NLRB ruling limits independent contractors right to form or join a labor union
In a big win for employers, the National Labor Relations Board has adopted a broad definition to distinguish independent contractors from employees, making it difficult for contractors to form or join a union.
Its decision in SuperShuttle DFW Inc., emphasized that contractors retain great flexibility to control their work, set their own schedules and use their own equipment. That means, the NLRB ruled, they are not covered by the National Labor Relations Act.
The decision will make it much harder for gig economy workers to seek union representation. It “throws a roadblock into unionization efforts involving such workers, as federal law does not permit independent contractors to unionize,” said a statement from the Fisher Phillips law firm.
The NLRB issued the three-to-one decision on Jan. 25.
SuperShuttle DFW, Inc., involved driver franchisees of SuperShuttle at Dallas-Fort Worth Airport. The case arose after a union tried to organize the drivers and negotiate a collective bargaining agreement on their behalf.
The drivers’ freedom to take an entrepreneurial approach to their work shaped the NLRB ruling.
“This decision likely offers the greatest benefit to businesses that engage workers to provide temporary or short-term services,” according to Ogletree Deakins employment lawyers Bernard J. Bobber and Jesse R. Dill. Writing in the firm’s blog, they noted, “These types of businesses, including those providing services in the ‘gig economy,’ are now more likely able to avoid union organization and charges of unfair labor practices under the NLRA.”
The board found that the franchisees’ leasing or ownership of their work vans, their method of compensation and their “nearly unfettered control over their daily work schedules and working conditions” provided the franchisees with “significant entrepreneurial opportunity for economic gain.”

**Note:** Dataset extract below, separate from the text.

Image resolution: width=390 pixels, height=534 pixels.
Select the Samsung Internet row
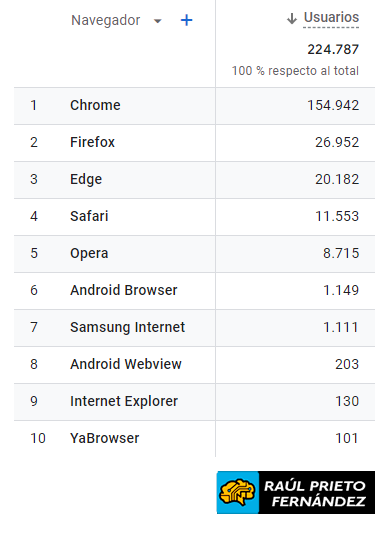tap(194, 328)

Those factors, along with the absence of supervision and what the board called the parties’ own “understanding that the franchisees are independent contractors,” resulted in the finding that the franchisees are not employees under the NLRA.
The new NLRB standard aligns closely with the standard the Department of Labor uses to distinguish between employees and independent contractors for determining coverage under the Fair Labor Standards Act. (Learn more about that standard at www.theHRSpecialist.com/6factor.)
The SuperShuttle DFW, Inc., decision overruled FedEx Home Delivery, a 2014 NLRB decision that modified the test for determining independent-contractor status by limiting the significance of a worker’s entrepreneurial opportunity for economic gain.
Online resource: Find a link to the NLRB’s decision at www.nlrb.gov/case/16-RC-010963.